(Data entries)
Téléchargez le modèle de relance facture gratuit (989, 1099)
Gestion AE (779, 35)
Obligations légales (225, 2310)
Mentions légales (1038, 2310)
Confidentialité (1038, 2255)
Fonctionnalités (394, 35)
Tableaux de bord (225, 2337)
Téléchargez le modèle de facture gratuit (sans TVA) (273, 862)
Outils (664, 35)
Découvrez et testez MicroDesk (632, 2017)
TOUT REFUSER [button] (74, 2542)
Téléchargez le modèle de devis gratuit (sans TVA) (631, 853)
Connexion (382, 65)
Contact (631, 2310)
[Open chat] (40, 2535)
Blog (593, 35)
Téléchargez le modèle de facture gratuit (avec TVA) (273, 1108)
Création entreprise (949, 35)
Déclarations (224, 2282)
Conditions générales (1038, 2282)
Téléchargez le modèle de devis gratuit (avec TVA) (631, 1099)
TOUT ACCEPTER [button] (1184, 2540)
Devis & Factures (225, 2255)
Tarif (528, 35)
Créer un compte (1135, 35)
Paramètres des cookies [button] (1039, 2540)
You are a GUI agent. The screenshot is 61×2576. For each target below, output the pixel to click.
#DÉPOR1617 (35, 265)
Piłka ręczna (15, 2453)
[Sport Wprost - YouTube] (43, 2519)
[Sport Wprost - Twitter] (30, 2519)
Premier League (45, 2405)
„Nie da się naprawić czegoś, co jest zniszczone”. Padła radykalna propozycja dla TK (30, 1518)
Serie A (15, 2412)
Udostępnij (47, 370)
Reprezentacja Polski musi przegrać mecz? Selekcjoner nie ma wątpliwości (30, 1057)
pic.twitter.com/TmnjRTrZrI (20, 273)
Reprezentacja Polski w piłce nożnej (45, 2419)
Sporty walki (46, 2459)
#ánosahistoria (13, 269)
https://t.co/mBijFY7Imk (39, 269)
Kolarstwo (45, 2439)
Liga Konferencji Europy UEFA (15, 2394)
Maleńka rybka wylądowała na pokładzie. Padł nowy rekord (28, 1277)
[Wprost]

What is expected: From the entries above, extract only the lines running from the one containing "Obligations légales (225, 2310)" through the one containing "Création entreprise (949, 35)", inclusive.

Final answer:
Obligations légales (225, 2310)
Mentions légales (1038, 2310)
Confidentialité (1038, 2255)
Fonctionnalités (394, 35)
Tableaux de bord (225, 2337)
Téléchargez le modèle de facture gratuit (sans TVA) (273, 862)
Outils (664, 35)
Découvrez et testez MicroDesk (632, 2017)
TOUT REFUSER [button] (74, 2542)
Téléchargez le modèle de devis gratuit (sans TVA) (631, 853)
Connexion (382, 65)
Contact (631, 2310)
[Open chat] (40, 2535)
Blog (593, 35)
Téléchargez le modèle de facture gratuit (avec TVA) (273, 1108)
Création entreprise (949, 35)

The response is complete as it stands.